** START OF Supplied data **

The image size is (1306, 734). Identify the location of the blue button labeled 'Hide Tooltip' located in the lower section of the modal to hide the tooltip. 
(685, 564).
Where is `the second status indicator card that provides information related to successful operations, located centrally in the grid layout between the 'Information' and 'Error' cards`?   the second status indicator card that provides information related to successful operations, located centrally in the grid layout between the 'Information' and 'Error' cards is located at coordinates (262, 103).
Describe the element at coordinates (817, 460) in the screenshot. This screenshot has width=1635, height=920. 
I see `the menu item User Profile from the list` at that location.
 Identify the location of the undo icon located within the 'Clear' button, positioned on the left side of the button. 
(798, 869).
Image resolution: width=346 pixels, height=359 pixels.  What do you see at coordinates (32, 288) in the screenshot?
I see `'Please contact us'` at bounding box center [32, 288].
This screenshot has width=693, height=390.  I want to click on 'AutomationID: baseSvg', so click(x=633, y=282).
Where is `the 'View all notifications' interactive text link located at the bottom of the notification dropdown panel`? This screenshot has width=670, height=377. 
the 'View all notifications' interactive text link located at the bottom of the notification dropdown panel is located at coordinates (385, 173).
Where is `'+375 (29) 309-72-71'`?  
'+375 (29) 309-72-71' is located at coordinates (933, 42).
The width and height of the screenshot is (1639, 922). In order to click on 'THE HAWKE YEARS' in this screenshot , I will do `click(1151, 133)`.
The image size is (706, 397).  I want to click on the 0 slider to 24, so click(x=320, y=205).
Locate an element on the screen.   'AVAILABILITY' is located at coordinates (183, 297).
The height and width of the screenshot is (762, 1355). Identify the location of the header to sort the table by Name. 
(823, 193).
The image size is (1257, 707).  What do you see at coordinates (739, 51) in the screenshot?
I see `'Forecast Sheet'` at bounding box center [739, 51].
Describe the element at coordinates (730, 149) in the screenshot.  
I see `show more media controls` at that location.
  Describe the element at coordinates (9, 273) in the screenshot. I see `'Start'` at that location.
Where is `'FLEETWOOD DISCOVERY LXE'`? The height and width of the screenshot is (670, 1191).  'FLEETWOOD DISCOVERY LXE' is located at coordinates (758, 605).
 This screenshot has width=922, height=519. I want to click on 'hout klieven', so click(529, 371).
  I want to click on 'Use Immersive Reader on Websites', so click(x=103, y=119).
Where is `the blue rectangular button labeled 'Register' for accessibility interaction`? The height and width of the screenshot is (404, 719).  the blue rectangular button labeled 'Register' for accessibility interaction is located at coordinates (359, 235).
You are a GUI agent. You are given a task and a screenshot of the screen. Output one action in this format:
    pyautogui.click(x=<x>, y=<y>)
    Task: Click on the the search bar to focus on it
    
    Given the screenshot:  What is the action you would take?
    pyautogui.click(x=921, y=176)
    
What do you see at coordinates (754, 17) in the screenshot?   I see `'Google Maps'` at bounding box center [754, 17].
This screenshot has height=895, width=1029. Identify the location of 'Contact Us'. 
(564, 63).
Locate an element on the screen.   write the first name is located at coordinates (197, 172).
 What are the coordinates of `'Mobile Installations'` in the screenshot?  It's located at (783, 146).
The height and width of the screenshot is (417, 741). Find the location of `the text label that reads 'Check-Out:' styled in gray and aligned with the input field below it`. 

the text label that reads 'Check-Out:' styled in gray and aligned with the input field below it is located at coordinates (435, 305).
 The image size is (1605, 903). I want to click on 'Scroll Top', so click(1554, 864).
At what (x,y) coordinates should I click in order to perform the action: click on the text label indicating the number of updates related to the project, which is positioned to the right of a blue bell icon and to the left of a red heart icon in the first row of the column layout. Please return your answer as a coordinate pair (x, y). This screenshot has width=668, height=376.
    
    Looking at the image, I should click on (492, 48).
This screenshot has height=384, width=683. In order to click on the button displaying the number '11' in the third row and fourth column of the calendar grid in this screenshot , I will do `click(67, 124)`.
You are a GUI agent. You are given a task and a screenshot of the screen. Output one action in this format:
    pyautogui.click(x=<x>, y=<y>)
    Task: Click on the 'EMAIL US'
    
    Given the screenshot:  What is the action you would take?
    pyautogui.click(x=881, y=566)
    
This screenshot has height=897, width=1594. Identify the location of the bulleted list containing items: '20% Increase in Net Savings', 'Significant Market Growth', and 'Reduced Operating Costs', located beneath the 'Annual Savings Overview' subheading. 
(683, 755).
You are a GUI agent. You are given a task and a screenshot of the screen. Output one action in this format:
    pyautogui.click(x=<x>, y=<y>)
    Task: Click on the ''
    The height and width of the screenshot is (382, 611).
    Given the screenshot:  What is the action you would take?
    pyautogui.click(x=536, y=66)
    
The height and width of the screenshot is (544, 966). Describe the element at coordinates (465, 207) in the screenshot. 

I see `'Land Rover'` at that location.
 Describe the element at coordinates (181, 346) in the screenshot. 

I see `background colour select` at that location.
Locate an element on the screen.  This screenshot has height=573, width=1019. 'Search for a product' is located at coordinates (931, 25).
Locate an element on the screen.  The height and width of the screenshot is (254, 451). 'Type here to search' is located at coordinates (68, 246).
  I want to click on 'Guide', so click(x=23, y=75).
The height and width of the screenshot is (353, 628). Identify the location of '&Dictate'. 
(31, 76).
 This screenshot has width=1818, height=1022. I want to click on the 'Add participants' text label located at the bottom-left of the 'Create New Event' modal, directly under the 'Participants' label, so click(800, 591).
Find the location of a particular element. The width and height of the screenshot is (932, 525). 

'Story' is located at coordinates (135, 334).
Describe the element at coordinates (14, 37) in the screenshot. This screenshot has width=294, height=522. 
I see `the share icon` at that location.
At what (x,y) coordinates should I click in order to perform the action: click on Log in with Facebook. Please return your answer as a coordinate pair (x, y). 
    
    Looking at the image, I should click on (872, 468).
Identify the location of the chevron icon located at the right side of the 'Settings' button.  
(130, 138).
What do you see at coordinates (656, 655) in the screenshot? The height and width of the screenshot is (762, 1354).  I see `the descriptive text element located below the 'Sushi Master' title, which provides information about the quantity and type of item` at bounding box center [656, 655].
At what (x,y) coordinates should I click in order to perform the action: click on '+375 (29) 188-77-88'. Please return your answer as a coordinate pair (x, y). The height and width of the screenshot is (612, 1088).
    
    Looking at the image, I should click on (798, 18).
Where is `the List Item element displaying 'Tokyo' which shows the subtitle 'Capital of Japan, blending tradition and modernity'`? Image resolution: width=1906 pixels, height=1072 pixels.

** END OF Supplied data **

Work required
Rewrite the records above, switching every "Identify the location of" to "Find the position of" and leaving all else unchanged.

Result of this exercise
The image size is (1306, 734). Find the position of the blue button labeled 'Hide Tooltip' located in the lower section of the modal to hide the tooltip. 
(685, 564).
Where is `the second status indicator card that provides information related to successful operations, located centrally in the grid layout between the 'Information' and 'Error' cards`?   the second status indicator card that provides information related to successful operations, located centrally in the grid layout between the 'Information' and 'Error' cards is located at coordinates (262, 103).
Describe the element at coordinates (817, 460) in the screenshot. This screenshot has width=1635, height=920. 
I see `the menu item User Profile from the list` at that location.
 Find the position of the undo icon located within the 'Clear' button, positioned on the left side of the button. 
(798, 869).
Image resolution: width=346 pixels, height=359 pixels.  What do you see at coordinates (32, 288) in the screenshot?
I see `'Please contact us'` at bounding box center [32, 288].
This screenshot has width=693, height=390.  I want to click on 'AutomationID: baseSvg', so click(x=633, y=282).
Where is `the 'View all notifications' interactive text link located at the bottom of the notification dropdown panel`? This screenshot has width=670, height=377. 
the 'View all notifications' interactive text link located at the bottom of the notification dropdown panel is located at coordinates (385, 173).
Where is `'+375 (29) 309-72-71'`?  
'+375 (29) 309-72-71' is located at coordinates (933, 42).
The width and height of the screenshot is (1639, 922). In order to click on 'THE HAWKE YEARS' in this screenshot , I will do `click(1151, 133)`.
The image size is (706, 397).  I want to click on the 0 slider to 24, so click(x=320, y=205).
Locate an element on the screen.   'AVAILABILITY' is located at coordinates (183, 297).
The height and width of the screenshot is (762, 1355). Find the position of the header to sort the table by Name. 
(823, 193).
The image size is (1257, 707).  What do you see at coordinates (739, 51) in the screenshot?
I see `'Forecast Sheet'` at bounding box center [739, 51].
Describe the element at coordinates (730, 149) in the screenshot.  
I see `show more media controls` at that location.
  Describe the element at coordinates (9, 273) in the screenshot. I see `'Start'` at that location.
Where is `'FLEETWOOD DISCOVERY LXE'`? The height and width of the screenshot is (670, 1191).  'FLEETWOOD DISCOVERY LXE' is located at coordinates (758, 605).
 This screenshot has width=922, height=519. I want to click on 'hout klieven', so click(529, 371).
  I want to click on 'Use Immersive Reader on Websites', so click(x=103, y=119).
Where is `the blue rectangular button labeled 'Register' for accessibility interaction`? The height and width of the screenshot is (404, 719).  the blue rectangular button labeled 'Register' for accessibility interaction is located at coordinates (359, 235).
You are a GUI agent. You are given a task and a screenshot of the screen. Output one action in this format:
    pyautogui.click(x=<x>, y=<y>)
    Task: Click on the the search bar to focus on it
    
    Given the screenshot:  What is the action you would take?
    pyautogui.click(x=921, y=176)
    
What do you see at coordinates (754, 17) in the screenshot?   I see `'Google Maps'` at bounding box center [754, 17].
This screenshot has height=895, width=1029. Find the position of 'Contact Us'. 
(564, 63).
Locate an element on the screen.   write the first name is located at coordinates (197, 172).
 What are the coordinates of `'Mobile Installations'` in the screenshot?  It's located at (783, 146).
The height and width of the screenshot is (417, 741). Find the location of `the text label that reads 'Check-Out:' styled in gray and aligned with the input field below it`. 

the text label that reads 'Check-Out:' styled in gray and aligned with the input field below it is located at coordinates (435, 305).
 The image size is (1605, 903). I want to click on 'Scroll Top', so click(1554, 864).
At what (x,y) coordinates should I click in order to perform the action: click on the text label indicating the number of updates related to the project, which is positioned to the right of a blue bell icon and to the left of a red heart icon in the first row of the column layout. Please return your answer as a coordinate pair (x, y). This screenshot has width=668, height=376.
    
    Looking at the image, I should click on (492, 48).
This screenshot has height=384, width=683. In order to click on the button displaying the number '11' in the third row and fourth column of the calendar grid in this screenshot , I will do `click(67, 124)`.
You are a GUI agent. You are given a task and a screenshot of the screen. Output one action in this format:
    pyautogui.click(x=<x>, y=<y>)
    Task: Click on the 'EMAIL US'
    
    Given the screenshot:  What is the action you would take?
    pyautogui.click(x=881, y=566)
    
This screenshot has height=897, width=1594. Find the position of the bulleted list containing items: '20% Increase in Net Savings', 'Significant Market Growth', and 'Reduced Operating Costs', located beneath the 'Annual Savings Overview' subheading. 
(683, 755).
You are a GUI agent. You are given a task and a screenshot of the screen. Output one action in this format:
    pyautogui.click(x=<x>, y=<y>)
    Task: Click on the ''
    The height and width of the screenshot is (382, 611).
    Given the screenshot:  What is the action you would take?
    pyautogui.click(x=536, y=66)
    
The height and width of the screenshot is (544, 966). Describe the element at coordinates (465, 207) in the screenshot. 

I see `'Land Rover'` at that location.
 Describe the element at coordinates (181, 346) in the screenshot. 

I see `background colour select` at that location.
Locate an element on the screen.  This screenshot has height=573, width=1019. 'Search for a product' is located at coordinates (931, 25).
Locate an element on the screen.  The height and width of the screenshot is (254, 451). 'Type here to search' is located at coordinates (68, 246).
  I want to click on 'Guide', so click(x=23, y=75).
The height and width of the screenshot is (353, 628). Find the position of '&Dictate'. 
(31, 76).
 This screenshot has width=1818, height=1022. I want to click on the 'Add participants' text label located at the bottom-left of the 'Create New Event' modal, directly under the 'Participants' label, so click(800, 591).
Find the location of a particular element. The width and height of the screenshot is (932, 525). 

'Story' is located at coordinates (135, 334).
Describe the element at coordinates (14, 37) in the screenshot. This screenshot has width=294, height=522. 
I see `the share icon` at that location.
At what (x,y) coordinates should I click in order to perform the action: click on Log in with Facebook. Please return your answer as a coordinate pair (x, y). 
    
    Looking at the image, I should click on (872, 468).
Find the position of the chevron icon located at the right side of the 'Settings' button.  
(130, 138).
What do you see at coordinates (656, 655) in the screenshot? The height and width of the screenshot is (762, 1354).  I see `the descriptive text element located below the 'Sushi Master' title, which provides information about the quantity and type of item` at bounding box center [656, 655].
At what (x,y) coordinates should I click in order to perform the action: click on '+375 (29) 188-77-88'. Please return your answer as a coordinate pair (x, y). The height and width of the screenshot is (612, 1088).
    
    Looking at the image, I should click on (798, 18).
Where is `the List Item element displaying 'Tokyo' which shows the subtitle 'Capital of Japan, blending tradition and modernity'`? Image resolution: width=1906 pixels, height=1072 pixels.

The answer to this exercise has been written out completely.